А эмблемой вашей да будет молния, бьющая в звезды. В звезды – не меньше!
По окончании заседания он услышал скрипучий голос Лозино-Лозинского:
– На минуту, товарищ Верховный!
– Слушаю вас, Глеб Евгеньевич.
– Вы знаете – все эти награды, золотые мечи, уравнивание моего голоса с тысячью голосов рядовых граждан страны – не по мне это. Будто дворянином меня делаете. А я считаю, человек должен своими способностями выделяться. За титулами же гоняются только те, кому выделяться больше нечем…
Старик устало прикрыл глаза:
– Я до конца жизни своей считать буду, что революция 1917 года тем и велика, что открыла путь наверх множеству талант–ливых людей из низов. Я ее принял всем сердцем, хоть и столбовой дворянин по рождению. Учась в гимназии, с отцом своим в 1920-м до хрипоты спорил: вот возьмут красные Екатеринослав – закон Божий учить не буду. Мне ли отказываться от идеалов всей жизни? Я ведь видел и самостийну Украину гетмана Скоропадского, и банды Петлюры. И как евреев громили, помню – крики из их квартала до сих пор слышу как наяву. Сталину верил и верю. И то, что врагов народа уничтожать надо было в тридцатые годы – убежден. Ведь во враждебном окружении страна оказалась, и сам я саботажников видел. А тут меня – в привилегированные выводят. Не по мне это!

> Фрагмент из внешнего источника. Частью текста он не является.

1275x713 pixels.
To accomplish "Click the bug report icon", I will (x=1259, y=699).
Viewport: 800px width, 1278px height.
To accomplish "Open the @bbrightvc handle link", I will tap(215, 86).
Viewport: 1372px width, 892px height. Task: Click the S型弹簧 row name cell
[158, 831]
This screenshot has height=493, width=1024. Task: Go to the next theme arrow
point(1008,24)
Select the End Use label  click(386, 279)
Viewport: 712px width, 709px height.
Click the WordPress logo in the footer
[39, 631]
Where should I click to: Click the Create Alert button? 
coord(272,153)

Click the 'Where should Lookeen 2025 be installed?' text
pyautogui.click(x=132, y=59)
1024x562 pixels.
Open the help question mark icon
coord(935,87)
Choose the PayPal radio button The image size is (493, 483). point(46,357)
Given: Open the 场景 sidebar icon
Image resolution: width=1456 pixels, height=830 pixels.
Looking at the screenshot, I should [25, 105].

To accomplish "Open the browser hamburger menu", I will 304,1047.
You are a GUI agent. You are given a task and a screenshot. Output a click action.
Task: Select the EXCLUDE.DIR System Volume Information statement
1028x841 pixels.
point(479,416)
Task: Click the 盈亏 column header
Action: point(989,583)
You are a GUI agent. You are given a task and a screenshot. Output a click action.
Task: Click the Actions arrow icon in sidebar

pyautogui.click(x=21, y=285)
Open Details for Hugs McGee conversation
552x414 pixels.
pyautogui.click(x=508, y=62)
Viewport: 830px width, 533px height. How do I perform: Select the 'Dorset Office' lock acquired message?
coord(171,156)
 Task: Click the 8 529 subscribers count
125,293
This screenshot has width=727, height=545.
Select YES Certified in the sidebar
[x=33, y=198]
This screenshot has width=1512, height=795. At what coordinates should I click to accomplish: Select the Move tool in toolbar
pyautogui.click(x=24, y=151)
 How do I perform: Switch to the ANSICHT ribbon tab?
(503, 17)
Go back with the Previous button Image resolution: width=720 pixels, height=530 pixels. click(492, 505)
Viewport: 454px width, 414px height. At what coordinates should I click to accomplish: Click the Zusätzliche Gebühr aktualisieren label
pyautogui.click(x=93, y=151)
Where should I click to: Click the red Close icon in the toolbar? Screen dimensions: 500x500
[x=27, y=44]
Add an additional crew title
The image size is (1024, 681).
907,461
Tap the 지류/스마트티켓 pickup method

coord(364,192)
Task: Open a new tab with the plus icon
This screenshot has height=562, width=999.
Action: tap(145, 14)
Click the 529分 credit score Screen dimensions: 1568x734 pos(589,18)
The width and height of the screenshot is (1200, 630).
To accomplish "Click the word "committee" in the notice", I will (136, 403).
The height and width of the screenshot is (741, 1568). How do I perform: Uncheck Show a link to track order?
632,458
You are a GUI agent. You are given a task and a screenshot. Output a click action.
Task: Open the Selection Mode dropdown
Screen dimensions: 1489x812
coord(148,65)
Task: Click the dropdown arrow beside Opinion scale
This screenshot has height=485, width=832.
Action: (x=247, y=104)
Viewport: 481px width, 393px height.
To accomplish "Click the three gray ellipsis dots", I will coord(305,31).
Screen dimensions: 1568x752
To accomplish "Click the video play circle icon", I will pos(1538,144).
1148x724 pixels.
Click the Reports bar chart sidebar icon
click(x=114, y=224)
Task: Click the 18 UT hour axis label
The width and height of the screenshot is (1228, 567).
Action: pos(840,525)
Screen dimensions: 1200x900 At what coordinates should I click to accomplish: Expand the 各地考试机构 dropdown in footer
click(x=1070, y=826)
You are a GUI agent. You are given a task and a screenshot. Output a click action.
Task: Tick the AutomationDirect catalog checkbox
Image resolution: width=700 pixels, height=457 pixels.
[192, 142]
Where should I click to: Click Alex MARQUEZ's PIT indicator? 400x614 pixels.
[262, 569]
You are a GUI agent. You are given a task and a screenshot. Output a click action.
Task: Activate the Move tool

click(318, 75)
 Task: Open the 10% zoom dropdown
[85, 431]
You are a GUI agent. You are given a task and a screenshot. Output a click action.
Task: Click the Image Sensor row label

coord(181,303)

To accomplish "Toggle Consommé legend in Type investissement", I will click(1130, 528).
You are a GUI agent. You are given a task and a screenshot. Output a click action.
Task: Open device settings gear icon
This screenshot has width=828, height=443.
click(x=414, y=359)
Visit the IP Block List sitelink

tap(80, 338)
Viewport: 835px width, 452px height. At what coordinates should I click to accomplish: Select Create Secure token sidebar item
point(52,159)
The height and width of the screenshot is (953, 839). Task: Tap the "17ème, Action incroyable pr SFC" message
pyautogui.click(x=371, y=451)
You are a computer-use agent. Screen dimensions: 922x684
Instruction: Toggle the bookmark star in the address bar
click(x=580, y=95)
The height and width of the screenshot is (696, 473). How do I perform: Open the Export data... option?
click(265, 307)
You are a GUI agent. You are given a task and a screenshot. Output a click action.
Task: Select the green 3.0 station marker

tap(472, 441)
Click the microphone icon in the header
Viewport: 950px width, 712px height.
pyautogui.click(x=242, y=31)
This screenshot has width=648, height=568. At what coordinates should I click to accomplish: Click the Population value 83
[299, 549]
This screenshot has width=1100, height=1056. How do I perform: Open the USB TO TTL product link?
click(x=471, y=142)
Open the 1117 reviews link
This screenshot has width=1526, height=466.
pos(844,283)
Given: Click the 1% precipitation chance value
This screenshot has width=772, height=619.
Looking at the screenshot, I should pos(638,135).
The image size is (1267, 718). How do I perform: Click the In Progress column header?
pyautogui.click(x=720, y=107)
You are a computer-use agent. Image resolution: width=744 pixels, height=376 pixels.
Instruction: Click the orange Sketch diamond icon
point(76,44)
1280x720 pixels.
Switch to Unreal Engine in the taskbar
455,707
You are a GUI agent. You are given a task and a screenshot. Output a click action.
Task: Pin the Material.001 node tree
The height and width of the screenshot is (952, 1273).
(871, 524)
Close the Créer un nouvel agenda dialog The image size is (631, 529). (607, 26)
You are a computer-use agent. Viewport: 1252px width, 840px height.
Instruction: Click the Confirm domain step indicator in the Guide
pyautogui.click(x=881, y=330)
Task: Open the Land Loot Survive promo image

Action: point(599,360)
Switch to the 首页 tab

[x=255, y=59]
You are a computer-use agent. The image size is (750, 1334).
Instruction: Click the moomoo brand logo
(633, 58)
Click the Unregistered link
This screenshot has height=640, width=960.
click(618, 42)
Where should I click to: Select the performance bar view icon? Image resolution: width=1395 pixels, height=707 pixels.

– Полно вам, Глеб Евгеньевич! – с мягкой настойчивостью ответил ему Верховный. – От лучших завоеваний разве отказывается кто-то? А героев своих страна чтить должна и будет это делать! Вы уж мне поверьте. От забвения настоящих людей и от дурной уравниловки мы чуть в беду большую не попали. Величие истории нашей и образ Сталина никому трогать не позволим. А регалии новые все ж таки примите, Глеб Евгеньевич. Ведь заслужили их. Ради будущего. Ради молодежи, что нам на смену придет. Чтоб больше не был героем нашего времени жирный торговец!
– Может, вы и правы, – покачал головой седой конструктор. – Покоряюсь.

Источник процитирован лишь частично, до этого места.